Thank you very much for visiting our site! My name is MJ and the topic of babies using sign language fascinates me completely.
Here’s how my interest began…
While I studied for my Master's in Linguistics of American Sign Language at Gallaudet University, I learned that hearing babies of Deaf parents could sign before hearing babies of Hearing parents could speak.
I also learned through classes and research that babies gesture naturally in attempts to communicate and tend to grasp gestures earlier than acquiring vocalization skills. Babies are aware of communication by an early age; at 2 months of age, an infant is already able to copy your facial expressions!
As I delved further into research, I came upon two great pioneers of this same research - Joseph Garcia and Linda Acredolo (with Susan Goodwyn et al). These two people furthered my zeal to learn and know all I could about infants learning sign language.
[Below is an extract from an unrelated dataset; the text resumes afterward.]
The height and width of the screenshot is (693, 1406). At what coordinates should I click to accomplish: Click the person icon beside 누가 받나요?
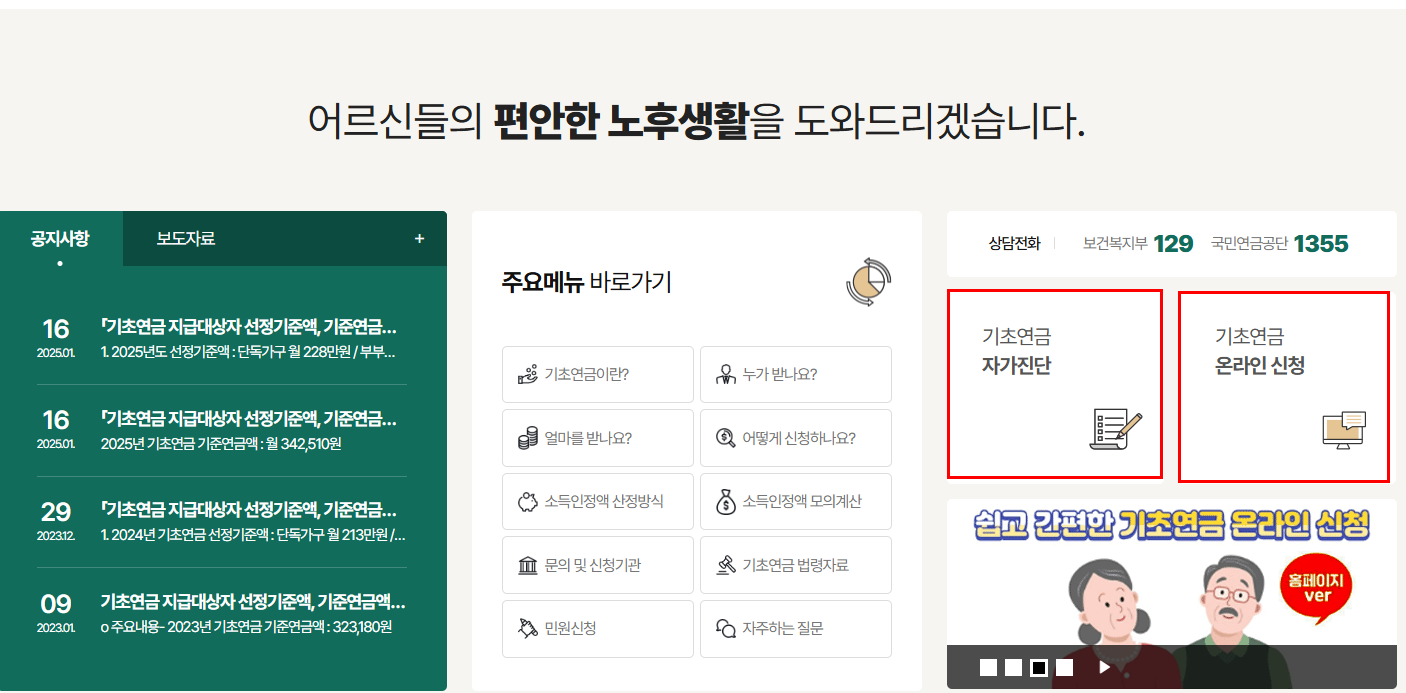tap(724, 374)
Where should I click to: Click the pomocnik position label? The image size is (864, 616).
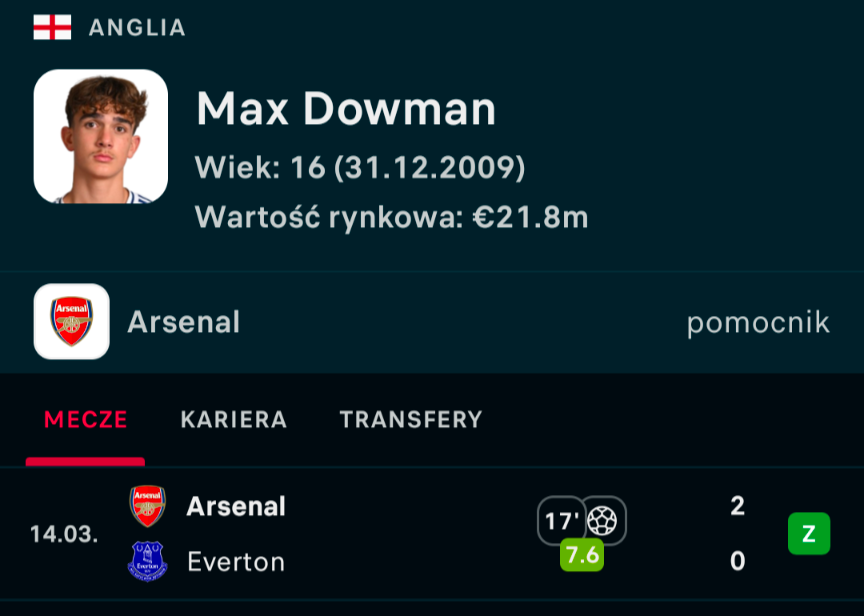[x=758, y=322]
When our son was 16 months old - he had an ASL sign vocabulary of about 45 - 55 words, and a spoken vocabulary of about 20 words. We feel that he can vocalize so many spoken words consistently due to his early understanding of the benefits of communicating his own specific thoughts.
We also feel that learning baby signs, our son had less frustrations and tantrums, because of the ability to express himself this much sooner/earlier – so that his needs are/were met immediately.
Allow me to tell you a brief story. One time, my son and I were at a restaurant. In the next booth was an 18 month old, who kept frustratingly pointing and vocalizing the 'unh, unh'. Her mother, desperate to figure out her daughter's needs, picked up object after object saying 'this? This? Is this what you want?' Seconds later, our son looked at me and used the ASL sign for 'drink'.
Delighted, I asked him 'what would you like to drink?' and he signed 'milk'. Not only did we know our son was thirsty, but we knew exactly what he wanted to drink!
Not only can you know your child's wants and needs, but you can also know what she or he is thinking.
Another morning, after my sister left from her visit, our 16 month-old picked up my sister's key-chain and signed 'Auntie's keys'! (She had forgotten them on the way out!)
Signing will allow your baby to initiate conversations. It
will delightfully amaze you! Infants are currently lacking in the fine
motor skills necessary to produce spoken language but this does not mean that they lack the conceptual ability to understand and use language.
So imagine how frustrating to a baby or toddler who wants to share and talk about everything that is new to her/him. Keep in mind -- this infant already has the mental capabilities, but simply (and quite normally) lacks the specific physical capabilities needed in order to speak.
It’s no wonder why there are so many tantrums and outbursts at this age.
That’s why I’m happy to share with and tell you a little about the amazing benefits of working with babies to communicate manually, just until they are able to master their own vocal chords.
Using signs, your 9 month old can tell you if she wants JUICE and not MILK, or where she HURTS.
An excited 12 month old at the zoo would of course have
trouble pronouncing the words ‘elephant’ or ‘kangaroo’, but could
easily produce the signs ELEPHANT and KANGAROO!
I have currently developed a small signing glossary that will provide you with the first 20 commonly used “survival” signs, as to facilitate your search.
Please try not to feel frustrated if it seems like your baby isn’t ‘getting it’. S/he is. Just as some babies have individual time spans for sitting up, rolling onto back/belly, crawling, walking, etc. – The same applies to your baby acquiring signs.
Remember, American Sign Language is the 3rd most common used language in the US, so you will be providing your baby with a second language, should you continue to teach your baby sign language after 36 months of age.
Now that you are armed with all the basic information that you and your infant or toddler will need to learn signs, please do not wait any longer! Your baby will amaze you! For your first three signs, expect anywhere from 2 weeks to 2 months for your baby to sign back to you. After that, Baby picks up more quickly.
Most parents begin with the sign “more”, “milk”, and “finished”. I would like to suggest that you add a ‘motivational’ sign or two (such as ‘dog’ or something your baby shows delight in seeing).
Good luck, Be patient, and have fun!
And again, thank you for visiting our site!